I ask Sawyer what Bimini is like now and he is about to say something when a young tourist couple approaches us. They are sweating and they want to rent scooters for $8 an hour. Eric Sawyer pulls himself up and walks slowly into the shop. I mind the baby until his business is done. When he comes back to the shade he makes no move to speak, so I ask again about Bimini today.
“As the fishing goes, Bimini’s peaked, but maybe the fish will come back. Anything could happen.”
Just then a deep rumbling makes its way up the hill and a gleaming silver pick-up truck, a nice one with chrome mags and spotlights with air spoilers, parks maybe six feet in front of us. Eric Sawyer pretends that nothing has happened, but I rise to admire the machinery. A handsome young man exits. He is dressed as nice as his truck, nice jewelry, snake skin moccasins. He smiles over my head to the old man,
“Hey, Pop.” Sawyer rises with the neighbor’s child and nods to his son.
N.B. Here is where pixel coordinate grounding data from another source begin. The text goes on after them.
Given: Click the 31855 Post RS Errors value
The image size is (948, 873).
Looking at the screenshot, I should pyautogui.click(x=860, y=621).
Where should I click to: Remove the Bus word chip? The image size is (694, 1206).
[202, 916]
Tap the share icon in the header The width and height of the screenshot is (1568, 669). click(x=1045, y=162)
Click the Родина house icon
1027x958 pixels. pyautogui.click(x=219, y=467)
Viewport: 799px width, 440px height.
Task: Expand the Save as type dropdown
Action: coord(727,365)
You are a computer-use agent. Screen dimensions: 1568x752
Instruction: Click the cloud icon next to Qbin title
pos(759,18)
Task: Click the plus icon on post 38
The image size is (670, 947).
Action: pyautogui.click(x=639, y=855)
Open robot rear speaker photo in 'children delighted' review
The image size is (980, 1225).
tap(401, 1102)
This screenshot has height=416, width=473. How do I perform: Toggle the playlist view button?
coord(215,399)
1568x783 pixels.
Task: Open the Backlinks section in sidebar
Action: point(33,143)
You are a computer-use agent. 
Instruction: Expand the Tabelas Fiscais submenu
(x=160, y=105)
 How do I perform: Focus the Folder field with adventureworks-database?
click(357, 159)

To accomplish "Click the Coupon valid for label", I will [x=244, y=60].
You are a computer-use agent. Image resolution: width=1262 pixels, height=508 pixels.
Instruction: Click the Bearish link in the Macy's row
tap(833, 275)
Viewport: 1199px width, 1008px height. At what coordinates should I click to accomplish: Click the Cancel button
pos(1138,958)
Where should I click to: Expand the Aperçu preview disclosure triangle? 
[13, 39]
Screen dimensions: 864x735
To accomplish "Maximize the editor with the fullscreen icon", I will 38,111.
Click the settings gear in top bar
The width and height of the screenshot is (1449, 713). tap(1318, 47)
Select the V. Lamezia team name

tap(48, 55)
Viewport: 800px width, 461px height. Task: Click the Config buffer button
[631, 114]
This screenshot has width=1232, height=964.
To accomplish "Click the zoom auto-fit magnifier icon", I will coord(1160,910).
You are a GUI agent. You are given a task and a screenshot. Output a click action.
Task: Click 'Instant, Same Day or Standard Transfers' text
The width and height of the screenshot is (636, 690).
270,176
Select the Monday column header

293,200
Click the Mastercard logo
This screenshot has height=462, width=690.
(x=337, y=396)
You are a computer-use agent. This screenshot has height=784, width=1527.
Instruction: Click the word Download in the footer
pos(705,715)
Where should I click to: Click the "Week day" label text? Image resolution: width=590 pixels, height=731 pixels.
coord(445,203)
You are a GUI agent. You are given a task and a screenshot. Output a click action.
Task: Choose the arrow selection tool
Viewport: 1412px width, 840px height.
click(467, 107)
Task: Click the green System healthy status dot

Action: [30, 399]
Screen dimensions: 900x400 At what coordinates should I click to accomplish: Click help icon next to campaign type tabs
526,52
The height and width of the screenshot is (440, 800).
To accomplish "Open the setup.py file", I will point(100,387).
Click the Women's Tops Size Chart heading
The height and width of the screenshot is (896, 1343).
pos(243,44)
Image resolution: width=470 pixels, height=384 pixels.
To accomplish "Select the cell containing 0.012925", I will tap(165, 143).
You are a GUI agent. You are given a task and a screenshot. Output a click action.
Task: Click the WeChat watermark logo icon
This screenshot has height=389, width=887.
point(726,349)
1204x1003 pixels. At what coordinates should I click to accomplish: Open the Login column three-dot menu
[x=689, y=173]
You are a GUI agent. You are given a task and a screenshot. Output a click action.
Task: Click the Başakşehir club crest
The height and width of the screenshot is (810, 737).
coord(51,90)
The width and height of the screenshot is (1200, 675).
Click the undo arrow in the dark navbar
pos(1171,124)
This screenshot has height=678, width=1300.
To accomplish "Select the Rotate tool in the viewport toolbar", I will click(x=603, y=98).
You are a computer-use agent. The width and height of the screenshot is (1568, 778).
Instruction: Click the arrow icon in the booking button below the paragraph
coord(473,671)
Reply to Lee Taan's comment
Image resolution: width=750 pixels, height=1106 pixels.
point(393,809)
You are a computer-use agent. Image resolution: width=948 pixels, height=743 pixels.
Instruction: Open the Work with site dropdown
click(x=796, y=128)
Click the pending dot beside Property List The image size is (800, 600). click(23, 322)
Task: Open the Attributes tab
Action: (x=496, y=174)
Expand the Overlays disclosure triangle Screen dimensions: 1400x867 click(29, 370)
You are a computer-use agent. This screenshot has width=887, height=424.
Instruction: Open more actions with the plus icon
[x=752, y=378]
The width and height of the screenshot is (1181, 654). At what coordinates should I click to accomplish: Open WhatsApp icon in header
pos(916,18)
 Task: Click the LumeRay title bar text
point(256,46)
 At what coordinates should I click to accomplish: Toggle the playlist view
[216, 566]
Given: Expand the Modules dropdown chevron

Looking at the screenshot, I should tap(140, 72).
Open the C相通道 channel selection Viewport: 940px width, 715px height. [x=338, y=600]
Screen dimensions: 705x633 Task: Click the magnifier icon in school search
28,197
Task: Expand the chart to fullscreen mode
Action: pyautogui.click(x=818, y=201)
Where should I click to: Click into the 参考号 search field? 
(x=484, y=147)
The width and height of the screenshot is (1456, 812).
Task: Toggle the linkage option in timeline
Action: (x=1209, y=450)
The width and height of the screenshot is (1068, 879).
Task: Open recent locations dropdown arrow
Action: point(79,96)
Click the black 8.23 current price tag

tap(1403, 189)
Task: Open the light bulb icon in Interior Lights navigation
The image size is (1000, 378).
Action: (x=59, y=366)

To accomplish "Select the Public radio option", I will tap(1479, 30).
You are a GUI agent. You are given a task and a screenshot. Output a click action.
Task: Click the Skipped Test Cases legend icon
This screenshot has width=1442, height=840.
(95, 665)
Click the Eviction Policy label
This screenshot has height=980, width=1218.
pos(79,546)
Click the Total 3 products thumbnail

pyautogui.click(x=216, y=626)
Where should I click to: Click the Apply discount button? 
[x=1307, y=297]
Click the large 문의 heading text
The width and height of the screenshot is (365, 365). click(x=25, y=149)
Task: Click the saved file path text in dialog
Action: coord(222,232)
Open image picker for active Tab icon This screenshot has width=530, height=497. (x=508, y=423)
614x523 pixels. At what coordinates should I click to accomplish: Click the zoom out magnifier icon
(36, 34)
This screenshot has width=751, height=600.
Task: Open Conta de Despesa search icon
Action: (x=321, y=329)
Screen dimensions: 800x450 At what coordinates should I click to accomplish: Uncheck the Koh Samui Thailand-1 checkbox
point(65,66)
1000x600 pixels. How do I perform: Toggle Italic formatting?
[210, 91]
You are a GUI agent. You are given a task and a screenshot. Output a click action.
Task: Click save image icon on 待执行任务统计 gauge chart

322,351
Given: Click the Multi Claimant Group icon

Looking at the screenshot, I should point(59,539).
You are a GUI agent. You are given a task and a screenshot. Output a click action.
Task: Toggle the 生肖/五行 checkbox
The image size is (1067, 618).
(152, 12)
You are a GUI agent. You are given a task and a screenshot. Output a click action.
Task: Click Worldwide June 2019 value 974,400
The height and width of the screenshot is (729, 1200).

“This is my son Vincent,” he says slowly. We shake hands and I express my interest in his beautiful truck. He is indeed proud of it; in fact, he says, he has come to put another spoiler on the hood. Then a young boy comes up and comments on Vincent’s shoes. Vince grins.
“Hundred and sixty bucks in Miami,” he says casually. His father looks for a moment at the ground, but not at his son’s shoes. I don’t need to ask him about the new Bimini anymore. It will survive on its own terms.
LEON ROSENBLATT is a freelance writer who lives on Miami Beach.